Sunday, April 7, 2013

How to care for baby chicks

Photo by: possbeth
Dare I say it is finally spring here in Michigan, and nothing makes it feel more like spring than buying some brand new baby chicks. If you're anything like me you just impulse bought a dozen chicks, they're sitting on your counter, and now you're frantically googling for some answers on what exactly you need to do to keep them alive and healthy.

People like me are also probably the reason you just impulse bought a dozen baby chicks. This year I'm really on my game about convincing co-workers, friends, and people I just met, that this is the spring they need to invest in backyard chickens, almost to the point of annoying. I find myself, regardless of topic that was brought up, circling the conversation back around to chickens and their many benefits; "Oh your Aunt is sick?
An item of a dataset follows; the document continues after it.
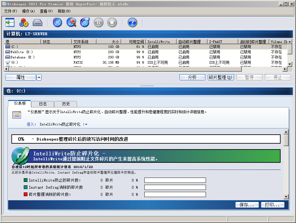Click the grayed-out stop toolbar icon

(112, 23)
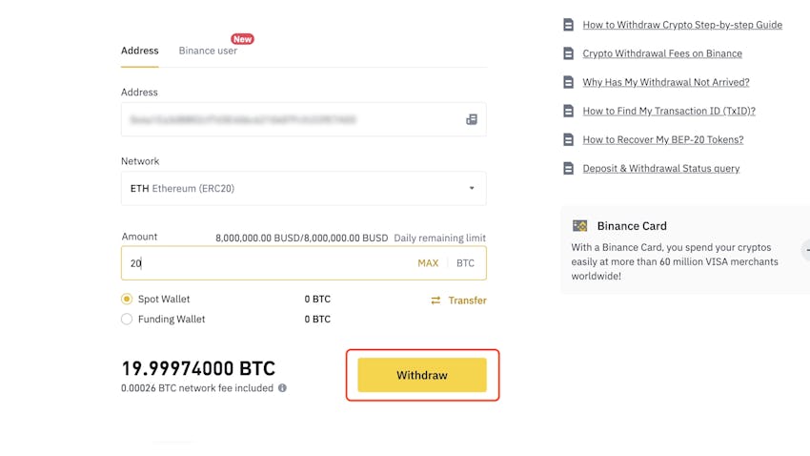Click the blurred Address input field

[x=304, y=119]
I bet she would love to see you get some chickens, really would bring her back around."

I was going to write a full post on all the things to think about when buying baby chicks, but these guys are the pros, so I will leave it to them:
Here are a few tips that I have found helpful along the way:
  • Don't buy medicated feed. Purchasing 'chick starter' is encouraged because of the higher protein content, but medicated feed is not necessary in almost every case. Medicated feed is often recommended because of a disease called Coccidiosis, which usually occurs when temperatures are very warm and conditions are dirty. If you keep your chicks environment clean, wash the waterer frequently, and have sufficient space for your baby chicks, it is unlikely you will encounter any problems.
  • There is a thing called 'pasting' you should be aware of:
    Pasting occurs when droppings stick to the bird's rear end and clog the vent opening. Gently remove the wad of hardened droppings, taking care not to tear the chick's tender skin. To prevent pasting, make sure that your chicks are not getting chilled. If pasting persists, mix a small amount of cornmeal or ground-up raw oatmeal with the starter feed. 
    Read more: Diseases of Baby Chickens |
  • There will be a lot of dust. I'll say that again, there will be a lot of dust! So plan accordingly.
  • They grow really fast. Sure it seems obvious now, but the dog cage you had planned to keep 8 chicks in may only work for the first 3-4 weeks as the chicks continue to double in size. Typically chickens are ready for temperatures in low 40's (F) at night when they are around 6-8 weeks old and fully feathered. At 6-8 weeks old most breeds are almost half grown and very large compared to the tiny babies you bought. Again, plan accordingly, and slowly ween them off the heat lamp until they are used to the low temps.